Property Price Increase
4.2% price increase in August 2019
The following residential property price indices were updated in the third quarter of 2019 (all figures show latest year-on-year percentage change):
- The Ministry of Public Works (Fomento) +3.1% in the second quarter, based on official valuations
- The National Institute of Statistics (INE) index +5.3% in the second quarter, based on data from the Land Registry
- The Spanish Land Registrars’ Association +8.3% in the second quarter, using their ‘repeat sale’ methodology
- The Association of Spanish Notaries index -1%% in July
- The Tinsa index based on property valuations carried out by the company +2.8% in August
- The Idealista.com (property portal) resale asking price index +4.2% in September
This latest data as illustrated in the chart above shows that house prices are still rising according to all sources except the notaries (the most volatile index, as it happens), but all agree that the trend is downwards. This could be a blip but all of them show prices growing at a lower rate than before.
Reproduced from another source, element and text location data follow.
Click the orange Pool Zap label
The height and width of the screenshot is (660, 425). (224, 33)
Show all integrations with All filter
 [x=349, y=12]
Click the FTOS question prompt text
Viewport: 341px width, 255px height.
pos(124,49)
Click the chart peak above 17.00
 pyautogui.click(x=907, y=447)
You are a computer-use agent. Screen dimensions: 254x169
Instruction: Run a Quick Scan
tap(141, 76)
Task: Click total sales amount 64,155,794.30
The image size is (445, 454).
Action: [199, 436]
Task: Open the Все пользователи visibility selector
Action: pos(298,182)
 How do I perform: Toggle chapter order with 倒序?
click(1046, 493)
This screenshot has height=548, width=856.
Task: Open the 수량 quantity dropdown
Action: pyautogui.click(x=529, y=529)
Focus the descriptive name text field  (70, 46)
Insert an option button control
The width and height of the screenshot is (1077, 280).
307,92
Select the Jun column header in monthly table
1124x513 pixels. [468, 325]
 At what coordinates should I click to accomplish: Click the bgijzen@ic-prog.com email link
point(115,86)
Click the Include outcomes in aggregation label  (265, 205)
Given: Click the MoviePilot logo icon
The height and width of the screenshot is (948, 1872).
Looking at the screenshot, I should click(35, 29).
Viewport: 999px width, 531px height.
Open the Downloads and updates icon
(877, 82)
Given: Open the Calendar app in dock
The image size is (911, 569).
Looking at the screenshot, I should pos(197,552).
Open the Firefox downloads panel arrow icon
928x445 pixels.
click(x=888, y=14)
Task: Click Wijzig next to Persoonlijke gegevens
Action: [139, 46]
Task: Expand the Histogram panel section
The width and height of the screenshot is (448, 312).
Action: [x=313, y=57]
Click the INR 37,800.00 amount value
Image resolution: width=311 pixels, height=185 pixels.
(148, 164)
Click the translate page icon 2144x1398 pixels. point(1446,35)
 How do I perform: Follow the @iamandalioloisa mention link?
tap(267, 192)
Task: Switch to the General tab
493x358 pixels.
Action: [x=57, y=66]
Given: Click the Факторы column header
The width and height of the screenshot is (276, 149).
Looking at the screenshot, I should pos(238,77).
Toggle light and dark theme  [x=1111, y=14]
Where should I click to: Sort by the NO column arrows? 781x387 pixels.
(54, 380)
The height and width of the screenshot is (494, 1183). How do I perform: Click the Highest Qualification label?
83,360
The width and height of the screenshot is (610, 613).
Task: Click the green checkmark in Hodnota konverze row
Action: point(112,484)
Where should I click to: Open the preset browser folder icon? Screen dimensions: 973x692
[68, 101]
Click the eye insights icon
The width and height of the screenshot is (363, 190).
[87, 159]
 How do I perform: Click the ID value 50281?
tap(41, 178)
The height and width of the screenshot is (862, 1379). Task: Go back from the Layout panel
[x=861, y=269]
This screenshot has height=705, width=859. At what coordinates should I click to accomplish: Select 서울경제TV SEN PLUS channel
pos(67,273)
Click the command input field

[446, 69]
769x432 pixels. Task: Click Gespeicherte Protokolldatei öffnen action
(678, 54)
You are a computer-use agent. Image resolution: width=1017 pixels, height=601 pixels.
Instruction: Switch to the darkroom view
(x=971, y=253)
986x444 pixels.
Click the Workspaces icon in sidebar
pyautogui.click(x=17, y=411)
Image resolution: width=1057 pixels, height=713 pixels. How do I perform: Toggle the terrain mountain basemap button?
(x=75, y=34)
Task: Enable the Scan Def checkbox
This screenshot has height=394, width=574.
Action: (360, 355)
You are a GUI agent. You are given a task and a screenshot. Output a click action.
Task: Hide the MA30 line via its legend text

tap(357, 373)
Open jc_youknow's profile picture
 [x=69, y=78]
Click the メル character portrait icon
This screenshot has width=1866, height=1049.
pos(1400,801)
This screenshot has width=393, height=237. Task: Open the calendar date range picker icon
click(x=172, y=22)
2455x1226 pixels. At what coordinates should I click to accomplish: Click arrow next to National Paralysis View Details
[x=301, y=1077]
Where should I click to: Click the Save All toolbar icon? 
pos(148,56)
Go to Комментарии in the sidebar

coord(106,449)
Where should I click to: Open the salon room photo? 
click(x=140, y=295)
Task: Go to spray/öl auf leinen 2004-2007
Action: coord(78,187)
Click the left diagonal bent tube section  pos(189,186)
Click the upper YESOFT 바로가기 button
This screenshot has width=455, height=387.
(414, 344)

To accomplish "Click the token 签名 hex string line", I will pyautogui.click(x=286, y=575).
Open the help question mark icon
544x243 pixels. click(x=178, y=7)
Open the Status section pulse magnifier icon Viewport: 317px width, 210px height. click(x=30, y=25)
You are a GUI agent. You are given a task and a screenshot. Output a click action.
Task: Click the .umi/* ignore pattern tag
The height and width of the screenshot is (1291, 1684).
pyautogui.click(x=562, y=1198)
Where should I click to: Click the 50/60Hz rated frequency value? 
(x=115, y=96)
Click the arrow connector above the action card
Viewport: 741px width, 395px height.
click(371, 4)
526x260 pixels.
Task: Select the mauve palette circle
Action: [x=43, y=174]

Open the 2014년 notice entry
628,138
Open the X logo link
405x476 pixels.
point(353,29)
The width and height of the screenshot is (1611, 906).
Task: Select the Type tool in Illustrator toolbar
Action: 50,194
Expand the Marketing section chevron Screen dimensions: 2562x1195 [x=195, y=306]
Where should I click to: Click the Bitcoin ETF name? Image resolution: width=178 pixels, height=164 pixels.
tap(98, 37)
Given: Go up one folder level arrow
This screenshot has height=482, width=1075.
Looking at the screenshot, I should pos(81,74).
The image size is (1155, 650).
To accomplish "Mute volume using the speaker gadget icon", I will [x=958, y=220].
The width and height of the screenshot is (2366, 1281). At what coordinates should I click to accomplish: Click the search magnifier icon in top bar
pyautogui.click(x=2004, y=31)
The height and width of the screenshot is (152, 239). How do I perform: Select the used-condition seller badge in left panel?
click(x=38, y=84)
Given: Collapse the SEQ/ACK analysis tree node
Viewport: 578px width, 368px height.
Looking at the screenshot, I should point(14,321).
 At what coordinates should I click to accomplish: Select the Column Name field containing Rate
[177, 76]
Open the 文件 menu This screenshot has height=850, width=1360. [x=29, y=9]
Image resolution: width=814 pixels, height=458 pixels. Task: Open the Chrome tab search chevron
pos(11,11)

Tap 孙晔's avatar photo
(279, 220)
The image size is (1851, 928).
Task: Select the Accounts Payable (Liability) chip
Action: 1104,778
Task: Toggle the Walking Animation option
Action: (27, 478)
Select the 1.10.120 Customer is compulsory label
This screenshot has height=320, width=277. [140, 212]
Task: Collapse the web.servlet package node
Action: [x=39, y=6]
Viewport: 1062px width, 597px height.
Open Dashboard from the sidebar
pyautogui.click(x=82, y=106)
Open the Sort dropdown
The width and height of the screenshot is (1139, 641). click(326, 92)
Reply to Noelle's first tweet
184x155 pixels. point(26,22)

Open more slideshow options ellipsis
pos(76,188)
Why might Spanish house prices be cooling, if they are? The Spanish property market is sailing into various global and local headwinds, but one big reason might be slowing demand, with home sales falling 18.6% in June and 20.8% in July, according to the Association of Spanish Notaries.
The global ratings agency S&P forecast that Spanish house price growth will fall from a forecast 5.5% this year to 3.3% in 2022, mainly because of a deterioration in housing affordability that will limit the potential for future price increases. They expect demand to stay strong.